I just finished reading “The Doctrine of the Holy Spirit”  by Hendrikus Berkhof. Here is a powerful quote taken from a section titled “The Theological Neglect of the Mission.”

In Roman Catholic theology, the Spirit is mainly the soul and sustainer of the church. In Protestant theology he is mainly the awakener of individual spiritual life in justification and . So the spirit is either institutionalized or individualized. And both of these opposite approaches are conceived in a common pattern of an introverted and static pneumatology. The Spirit in this way is the builder of the church and the edifier of the faithful, but not the great mover and driving power on the way from the One to the many, from Christ to the world.

In one of the very rare theological works on the relation between the Spirit and mission, the American missionary Harry R. Boer writes: “Much has been written about the work of the Holy Spirit in the salvation of men, but very little about his crucial significance for the missionary witness of the Church.”
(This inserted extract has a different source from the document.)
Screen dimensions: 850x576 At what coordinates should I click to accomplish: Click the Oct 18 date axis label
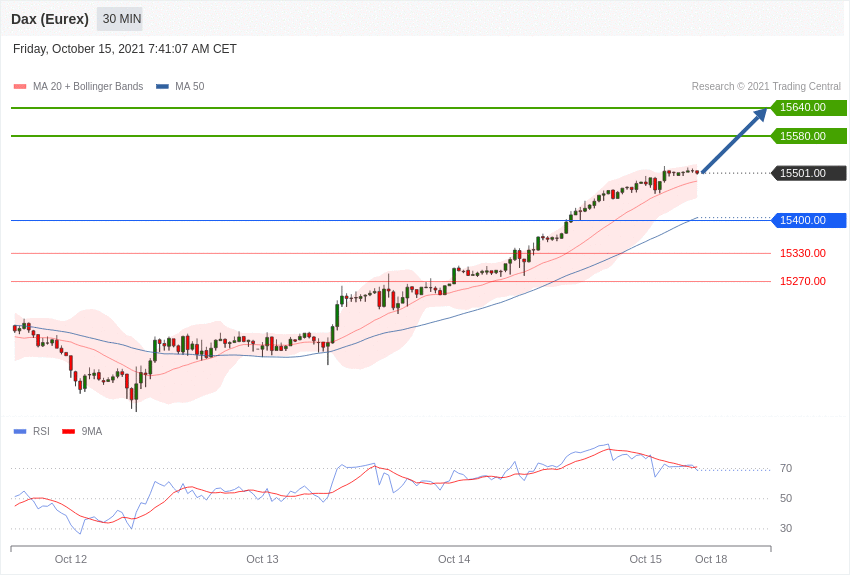pyautogui.click(x=711, y=559)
This situation is probably to the detriment of the mission, but surely to the detriment of theology, which suffers a great impoverishment indeed in that it is oriented to situations far more than to movements. In neglecting rather than reflecting the great movement of the Spirit, it distorts the whole content of faith and is an accomplice to the individualistic and institutionalistic introversion and egotism still found in the churches of today.

– Hendrikus Berkhof in The Doctrine of the Holy Spirit

  1. Well said. I wonder though, whether contemplative theology (if there really is such a thing) has been overlooked in this vein as well? Surely the question, “what is God up to here?” guides us in a broader understanding of God’s work in the world through His Spirit than the limitations of the institution and the individual!?